§ Lines of data
★ ★ ★ ★ ★ ★ ★

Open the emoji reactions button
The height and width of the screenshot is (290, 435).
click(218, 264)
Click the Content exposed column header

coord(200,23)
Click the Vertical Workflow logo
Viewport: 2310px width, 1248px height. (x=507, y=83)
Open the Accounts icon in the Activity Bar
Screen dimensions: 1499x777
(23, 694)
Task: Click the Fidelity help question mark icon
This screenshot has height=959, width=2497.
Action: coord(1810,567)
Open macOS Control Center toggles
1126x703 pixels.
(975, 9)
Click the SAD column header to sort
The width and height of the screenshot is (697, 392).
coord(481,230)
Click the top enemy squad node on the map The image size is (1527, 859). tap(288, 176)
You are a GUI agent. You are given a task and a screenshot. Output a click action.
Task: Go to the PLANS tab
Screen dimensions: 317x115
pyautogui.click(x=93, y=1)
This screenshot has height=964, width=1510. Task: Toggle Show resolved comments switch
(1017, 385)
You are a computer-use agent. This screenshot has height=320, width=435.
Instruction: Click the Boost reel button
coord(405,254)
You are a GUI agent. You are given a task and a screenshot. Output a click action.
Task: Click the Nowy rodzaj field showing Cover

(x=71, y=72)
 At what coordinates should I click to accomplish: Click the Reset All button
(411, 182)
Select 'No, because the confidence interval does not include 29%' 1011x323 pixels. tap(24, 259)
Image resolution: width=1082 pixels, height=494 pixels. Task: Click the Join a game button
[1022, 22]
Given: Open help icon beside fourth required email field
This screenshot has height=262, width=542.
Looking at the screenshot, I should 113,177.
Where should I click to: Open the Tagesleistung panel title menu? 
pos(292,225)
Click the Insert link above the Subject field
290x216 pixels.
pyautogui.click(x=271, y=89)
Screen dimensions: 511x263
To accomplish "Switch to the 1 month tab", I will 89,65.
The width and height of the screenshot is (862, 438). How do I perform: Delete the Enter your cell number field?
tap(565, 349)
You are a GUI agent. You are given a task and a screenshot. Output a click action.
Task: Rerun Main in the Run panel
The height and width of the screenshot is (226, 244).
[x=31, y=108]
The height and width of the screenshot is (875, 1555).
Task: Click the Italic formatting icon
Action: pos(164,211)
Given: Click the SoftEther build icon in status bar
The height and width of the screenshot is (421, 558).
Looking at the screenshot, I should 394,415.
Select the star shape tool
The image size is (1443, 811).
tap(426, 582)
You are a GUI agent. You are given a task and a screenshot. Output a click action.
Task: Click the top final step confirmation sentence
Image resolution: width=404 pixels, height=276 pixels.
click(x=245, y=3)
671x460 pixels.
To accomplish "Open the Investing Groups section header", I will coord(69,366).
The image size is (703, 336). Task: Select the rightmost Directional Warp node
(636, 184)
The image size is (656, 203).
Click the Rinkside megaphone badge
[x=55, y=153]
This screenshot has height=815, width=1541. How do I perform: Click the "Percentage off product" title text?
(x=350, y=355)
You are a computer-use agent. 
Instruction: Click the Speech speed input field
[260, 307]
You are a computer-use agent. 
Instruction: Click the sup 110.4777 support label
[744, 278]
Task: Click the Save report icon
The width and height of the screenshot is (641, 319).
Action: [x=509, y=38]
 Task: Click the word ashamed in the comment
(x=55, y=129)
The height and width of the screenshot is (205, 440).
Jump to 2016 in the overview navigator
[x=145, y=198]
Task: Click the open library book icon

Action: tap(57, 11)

★ ★ ★ ★ ★ ★ ★

Copy out each line in the items above that contains the word "icon".

§ WRITTEN ANSWER
Open the Accounts icon in the Activity Bar
Task: Click the Fidelity help question mark icon
Given: Open help icon beside fourth required email field
Task: Click the Italic formatting icon
Given: Click the SoftEther build icon in status bar
Task: Click the Save report icon
Task: Click the open library book icon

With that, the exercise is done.